March 9th, 2014 · No Comments · Uncategorized

For as long as I have been studying economics, economists have been proclaiming the act of voting is irrational. The conventional wisdom is that since the odds of your vote making a difference are essentially zero, it makes no sense to do it.

But since people DO vote, many explanations have been proffered for for why this is the case. Notions such as avoiding stigma and Kant’s categorical imperative are put forth.

I have discovered what I believe is a powerful incentive to vote, yet one that I have not yet seen offered up elsewhere.
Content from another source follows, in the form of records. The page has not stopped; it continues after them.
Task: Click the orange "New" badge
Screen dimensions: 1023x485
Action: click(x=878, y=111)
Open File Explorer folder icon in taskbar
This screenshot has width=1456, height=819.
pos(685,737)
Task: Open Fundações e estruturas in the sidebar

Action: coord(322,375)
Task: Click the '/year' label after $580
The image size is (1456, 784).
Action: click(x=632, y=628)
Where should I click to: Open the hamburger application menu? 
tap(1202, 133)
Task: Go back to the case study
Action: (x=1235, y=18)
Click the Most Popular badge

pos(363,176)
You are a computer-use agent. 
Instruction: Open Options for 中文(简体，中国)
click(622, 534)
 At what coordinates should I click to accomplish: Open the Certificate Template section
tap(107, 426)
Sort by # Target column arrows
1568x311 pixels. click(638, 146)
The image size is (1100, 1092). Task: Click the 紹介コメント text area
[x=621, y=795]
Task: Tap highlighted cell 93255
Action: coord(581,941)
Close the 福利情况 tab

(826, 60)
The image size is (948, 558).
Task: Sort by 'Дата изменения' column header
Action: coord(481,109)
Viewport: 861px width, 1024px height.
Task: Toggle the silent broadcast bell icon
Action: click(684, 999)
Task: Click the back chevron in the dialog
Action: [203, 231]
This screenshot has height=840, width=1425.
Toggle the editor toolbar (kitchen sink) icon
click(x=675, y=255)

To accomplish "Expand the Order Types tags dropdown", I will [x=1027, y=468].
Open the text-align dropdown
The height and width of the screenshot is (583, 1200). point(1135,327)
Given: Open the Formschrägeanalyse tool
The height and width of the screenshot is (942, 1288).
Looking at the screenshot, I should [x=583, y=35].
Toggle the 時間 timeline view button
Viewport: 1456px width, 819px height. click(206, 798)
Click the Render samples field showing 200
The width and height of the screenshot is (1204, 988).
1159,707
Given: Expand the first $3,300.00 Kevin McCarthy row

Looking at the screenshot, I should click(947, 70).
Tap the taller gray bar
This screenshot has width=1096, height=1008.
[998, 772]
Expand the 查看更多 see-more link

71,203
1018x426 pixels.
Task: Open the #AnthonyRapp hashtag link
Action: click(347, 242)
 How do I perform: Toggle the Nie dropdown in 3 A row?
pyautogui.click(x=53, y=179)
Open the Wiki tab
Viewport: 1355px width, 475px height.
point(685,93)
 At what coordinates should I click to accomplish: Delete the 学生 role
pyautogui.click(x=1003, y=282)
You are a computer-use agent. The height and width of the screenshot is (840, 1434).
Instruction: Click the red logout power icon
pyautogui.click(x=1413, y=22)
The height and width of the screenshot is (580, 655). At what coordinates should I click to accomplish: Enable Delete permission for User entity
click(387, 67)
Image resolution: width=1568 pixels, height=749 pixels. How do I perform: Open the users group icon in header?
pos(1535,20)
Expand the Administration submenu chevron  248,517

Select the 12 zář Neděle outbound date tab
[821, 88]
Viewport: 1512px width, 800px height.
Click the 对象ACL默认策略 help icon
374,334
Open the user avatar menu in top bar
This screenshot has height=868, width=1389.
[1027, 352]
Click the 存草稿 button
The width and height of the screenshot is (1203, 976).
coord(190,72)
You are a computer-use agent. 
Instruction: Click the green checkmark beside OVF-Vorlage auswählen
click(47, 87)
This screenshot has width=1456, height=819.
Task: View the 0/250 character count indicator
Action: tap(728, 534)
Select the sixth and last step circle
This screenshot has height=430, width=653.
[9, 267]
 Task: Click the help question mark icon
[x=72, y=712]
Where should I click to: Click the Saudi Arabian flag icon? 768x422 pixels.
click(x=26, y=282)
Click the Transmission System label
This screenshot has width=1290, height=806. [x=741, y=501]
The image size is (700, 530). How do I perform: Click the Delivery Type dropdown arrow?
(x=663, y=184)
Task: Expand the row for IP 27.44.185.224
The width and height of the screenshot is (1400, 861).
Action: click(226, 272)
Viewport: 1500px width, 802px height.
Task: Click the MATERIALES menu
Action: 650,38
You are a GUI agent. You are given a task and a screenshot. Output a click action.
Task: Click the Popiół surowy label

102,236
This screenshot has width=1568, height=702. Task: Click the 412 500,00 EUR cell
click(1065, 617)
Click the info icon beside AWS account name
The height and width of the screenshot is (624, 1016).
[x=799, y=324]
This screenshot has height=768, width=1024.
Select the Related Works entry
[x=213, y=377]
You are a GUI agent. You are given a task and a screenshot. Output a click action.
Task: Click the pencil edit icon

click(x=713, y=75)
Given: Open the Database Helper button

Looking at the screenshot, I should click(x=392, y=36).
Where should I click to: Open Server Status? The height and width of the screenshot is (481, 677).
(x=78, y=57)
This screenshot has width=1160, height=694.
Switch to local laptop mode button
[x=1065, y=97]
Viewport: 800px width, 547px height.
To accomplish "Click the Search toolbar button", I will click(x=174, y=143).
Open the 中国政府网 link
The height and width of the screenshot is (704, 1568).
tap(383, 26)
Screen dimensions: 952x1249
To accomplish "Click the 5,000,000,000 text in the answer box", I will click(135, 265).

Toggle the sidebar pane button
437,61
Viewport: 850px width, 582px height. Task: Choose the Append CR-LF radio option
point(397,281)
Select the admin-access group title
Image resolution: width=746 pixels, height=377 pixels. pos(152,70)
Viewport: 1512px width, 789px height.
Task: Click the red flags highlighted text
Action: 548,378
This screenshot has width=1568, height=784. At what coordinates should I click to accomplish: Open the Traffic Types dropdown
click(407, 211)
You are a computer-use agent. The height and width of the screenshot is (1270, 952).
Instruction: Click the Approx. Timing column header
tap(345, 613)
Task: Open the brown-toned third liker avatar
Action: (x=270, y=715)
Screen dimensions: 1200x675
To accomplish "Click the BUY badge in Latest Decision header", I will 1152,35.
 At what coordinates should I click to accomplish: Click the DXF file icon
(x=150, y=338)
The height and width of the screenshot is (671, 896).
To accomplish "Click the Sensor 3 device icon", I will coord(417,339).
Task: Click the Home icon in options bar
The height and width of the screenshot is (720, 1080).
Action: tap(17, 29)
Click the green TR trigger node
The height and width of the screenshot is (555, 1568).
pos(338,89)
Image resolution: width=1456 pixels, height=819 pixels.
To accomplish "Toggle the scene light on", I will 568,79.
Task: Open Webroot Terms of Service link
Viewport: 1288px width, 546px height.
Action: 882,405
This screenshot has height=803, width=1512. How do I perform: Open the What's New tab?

A few years back, a budding politician I knew had been rapidly and effectively eliminated from his campaign for office thanks to opposition research that revealed he had not voted in over 20 years. Given this perceived apathy and lack of involvement, he was immediately forced out of the electoral landscape.

From this I learned that if you don’t vote you effectively lose your right to pursue public office.

Given that, I’ve recently asked a few people the following related questions:

1) How much would you pay for a perfectly intelligent agent to vote for you automatically in a way that would reflect your preferences? No filling out a ballot again ever, yet your vote would be recorded effortlessly.

2) How much would you need to be paid to waive your right to ever run for public office?

So far, in every instance the amount claimed for option one is less than the amount for option 2.